The rain squalls seemed to be spaced about one church apart. I next fled into the Peterskirche, the oldest Munich church, which was also repaired in the 20th century. The most interesting relic on display was the skeleton of Saint Munditia, inset with gold and jewels and dressed in silk netting. Munditia, martyred circa 300 AD, was originally entombed in the Cyriaca catacombs along the Via Tiburtina in Rome. She’d only been dead for 700 years when the Peterskirche was first built. She came to Munich as a Counter-Reformation gift in 1675.
https://commons.wikimedia.org/w/index.php?curid=2897314
The rain momentarily stopped, so I left the Peterskirche for the Odeonplatz, where I was driven into the Feldherrnhalle and then the Theatinerkirche by the rain.
I could not realistically get wetter, so I resumed tramping through the downpour to the university. Finally I waited in the atrium of the main building, a lovely and well-used space, gradually steam drying, and also wondering if a person could catch any ancient diseases wandering around European cities in the rain without a handkerchief.
Then Alex showed up, it stopped raining and the sun came out. We walked through a corner of the Englischer Garten, certainly one of the finest public parks in the world.
A week or a month would be well spent here, for day hikes and short drives and general amazement.
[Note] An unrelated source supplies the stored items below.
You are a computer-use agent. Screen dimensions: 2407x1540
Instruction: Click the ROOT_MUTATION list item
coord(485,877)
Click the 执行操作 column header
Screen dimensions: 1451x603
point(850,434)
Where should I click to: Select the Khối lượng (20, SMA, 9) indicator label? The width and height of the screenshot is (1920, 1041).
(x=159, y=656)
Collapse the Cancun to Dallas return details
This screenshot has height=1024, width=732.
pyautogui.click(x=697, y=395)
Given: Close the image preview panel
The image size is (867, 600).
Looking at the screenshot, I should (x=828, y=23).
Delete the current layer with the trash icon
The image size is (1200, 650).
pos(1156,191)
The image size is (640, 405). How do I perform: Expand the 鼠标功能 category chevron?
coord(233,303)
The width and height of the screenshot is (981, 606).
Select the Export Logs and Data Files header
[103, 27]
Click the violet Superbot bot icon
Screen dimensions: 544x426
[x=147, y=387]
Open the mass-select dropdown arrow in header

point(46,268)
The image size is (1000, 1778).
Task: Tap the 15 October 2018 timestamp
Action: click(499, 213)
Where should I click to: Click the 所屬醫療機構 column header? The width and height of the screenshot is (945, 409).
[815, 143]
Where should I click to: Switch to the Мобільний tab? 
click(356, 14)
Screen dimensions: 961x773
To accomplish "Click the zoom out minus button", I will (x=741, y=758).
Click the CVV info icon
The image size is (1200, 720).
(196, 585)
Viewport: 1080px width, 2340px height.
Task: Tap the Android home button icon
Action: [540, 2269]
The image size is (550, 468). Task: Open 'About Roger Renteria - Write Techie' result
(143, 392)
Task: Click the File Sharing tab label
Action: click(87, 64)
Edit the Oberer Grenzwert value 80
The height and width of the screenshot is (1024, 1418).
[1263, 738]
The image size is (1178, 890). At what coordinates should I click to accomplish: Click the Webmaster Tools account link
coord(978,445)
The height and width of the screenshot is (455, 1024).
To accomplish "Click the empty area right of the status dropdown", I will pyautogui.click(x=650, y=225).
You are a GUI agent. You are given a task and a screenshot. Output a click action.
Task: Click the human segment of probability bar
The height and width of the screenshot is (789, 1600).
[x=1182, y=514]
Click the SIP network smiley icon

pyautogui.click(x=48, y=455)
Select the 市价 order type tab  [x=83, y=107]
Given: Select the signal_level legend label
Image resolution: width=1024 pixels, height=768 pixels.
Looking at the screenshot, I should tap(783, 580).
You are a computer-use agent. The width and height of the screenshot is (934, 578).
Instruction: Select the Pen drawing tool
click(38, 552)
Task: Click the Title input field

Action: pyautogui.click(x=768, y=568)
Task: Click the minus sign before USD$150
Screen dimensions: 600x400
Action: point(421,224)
The paleness of the Dolomites reacts to light almost as readily as water. The mountains and lakes change color from minute to minute under the play of the clouds. We parked at Lago di Landro, or Dürrensee, and gradually worked our way on foot for a few miles into the Parco Naturale Tre Cime.
Fortifications were already not scarce on our route. South European history has some resemblance to a Hobbesian war of all against all, and our route across Austria had already brought us past ancient stone forts, medieval castles, defensive Renaissance towers, walled villages, and finally World War One cement blockhouses. The road down into Italy revealed the same tendency to fortify, only more so.
Modern Belluno was a pleasant-seeming but unprepossessing stringbean-shaped town along the Piave River. Ancient Belluno, where we stayed, was built onto a promontory over the river and still retained some of its medieval and Renaissance fortifications.